Actual outcomes could vary significant from these estimates.
The above represents the directors best estimate of the timing of outflows which they expect to fall due. Included within amounts expected to fall due after 1 year is the directors best estimate of amounts covered by lifetime guarantees. These have been provided for over the timeframe in which the rental yield is expected to increase so as to cover the minimum guarantee and all associate costs and voids. Depending on the age of the individual agreements amongst other factors (listed above) the period ranged from 6 - 10 years. Where applicable a discount rate of 5% has been applied to amounts falling due after 1 year.
Due to the significant amounts involved and and the unpredictable nature of the estimates the directors have chosen to show the amounts charged to the profit and loss account each year as an exceptional item.
Deferred income represents deposits and amounts paid on legal completion of property sales on developments prior to the risk and rewards of ownership being transferred to the purchaser. Amounts which relate to sales completions are secured over the legal title of the property it relates to which is included in stock, amounts which relate to deposits are unsecured.
The company operates a defined contribution pension scheme for all qualifying employees.
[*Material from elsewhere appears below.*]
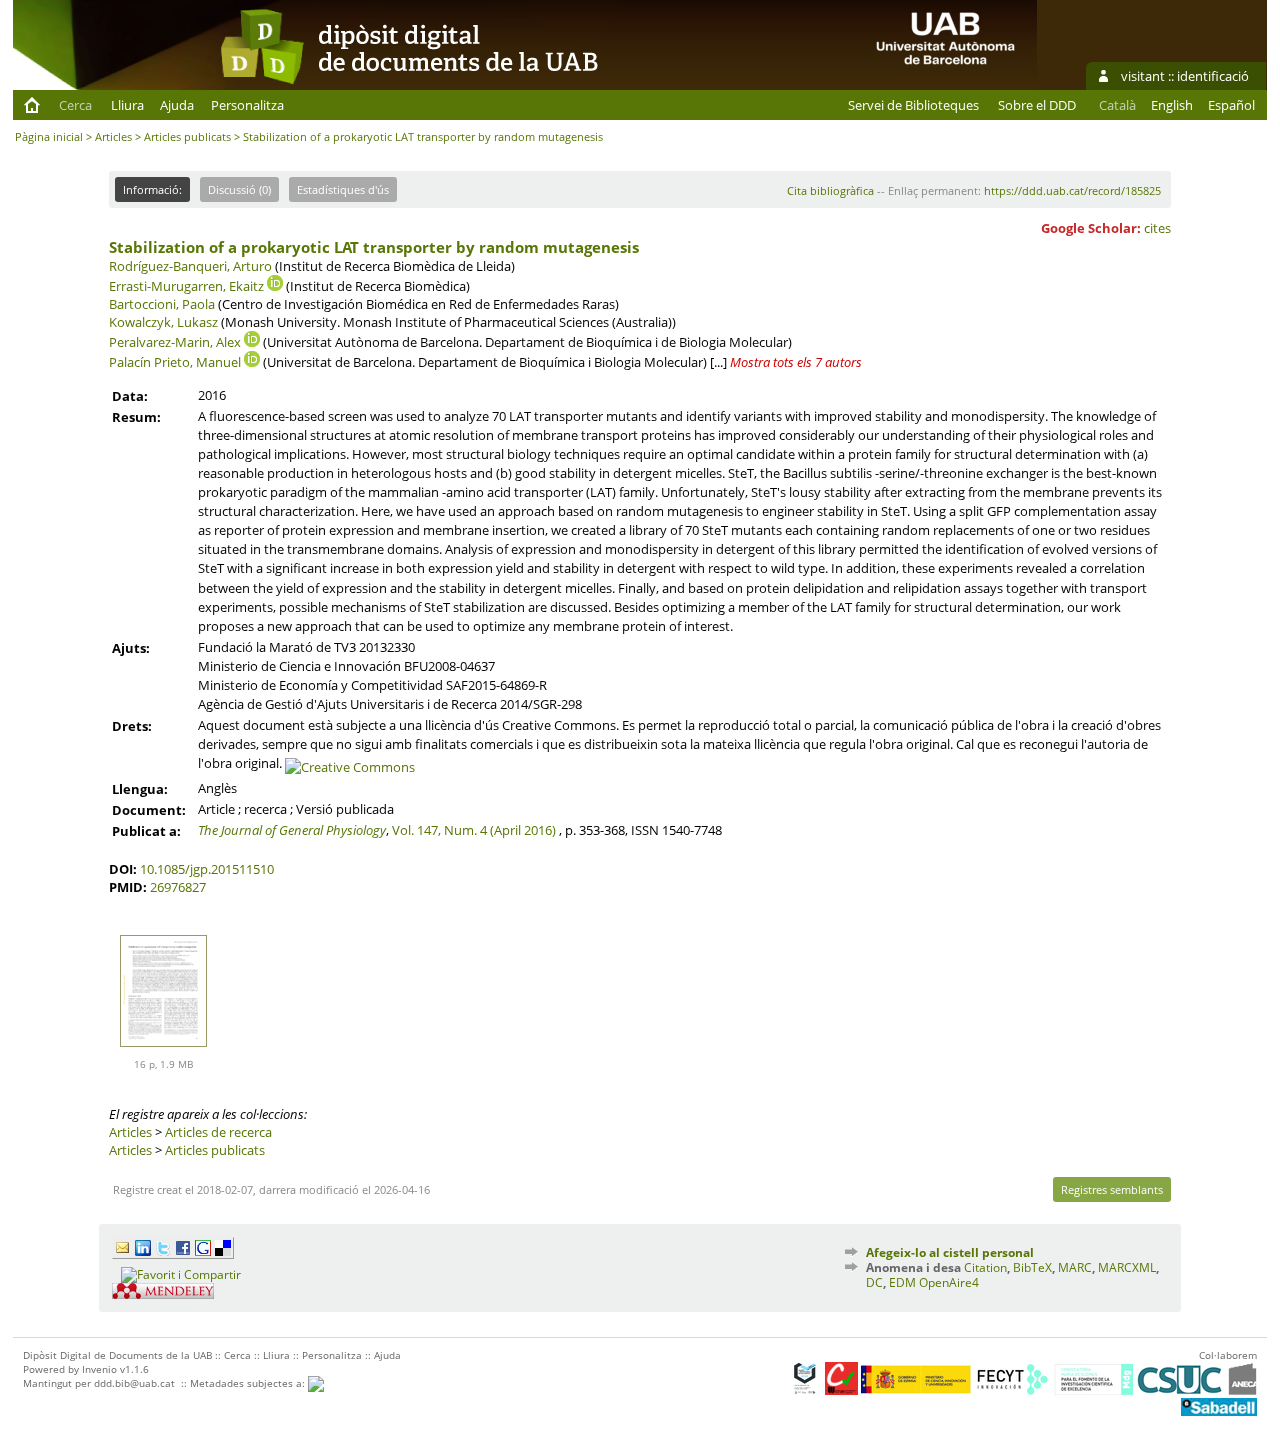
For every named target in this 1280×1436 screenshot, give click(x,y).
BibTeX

The assets of the scheme are held separately from those of the company in an independently administered fund.
At the reporting end date the company had outstanding commitments for future minimum lease payments under non-cancellable operating leases, which fall due as follows:
The company has taken advantage of the exemptions allowed by FRS 102 section 33.1A and has not disclosed transactions with fellow group companies. The company's accounts are consolidated into the accounts of the parent company as a wholly owned subsidiary.
Sales of £nil (2020 - £900,000) were made to a company with a common director.
Purchases of £6,641 (2020 - £nil) were made to a company with a common director.
At the year end a balance of £36,636 (2020 - £628,836) included as other debtors is due from a company with common director. There is no interest charged on this balance and the debt is not secured.
The immediate and ultimate parent is TIRTLR Holdings Limited, a company registered and incorporated in England and Wales.
The company is included within the consolidated accounts of TIRTLR Holdings Limited and copies of the financial statements are available from its registered office; The Hart Shaw Building, Europa Link, Sheffield, S9 1XU.
The ultimate controlling party is L Jones by virtue of his shareholdings in TIRTLR Holdings Limited.
In the previous year developments were sold to fellow group companies. The cost of these developments were incorrectly transferred through group loans and not included in cost of sales.
Subsequent to the previous year end two further developments were sold to fellow group companies. As the sales proceeds were lower than the cost an impairment has also been recognised.
Further to the sale of developments in the prior year, it was identified that costs had been incurred on behalf of other group companies, which had not been recharged to the company with the development.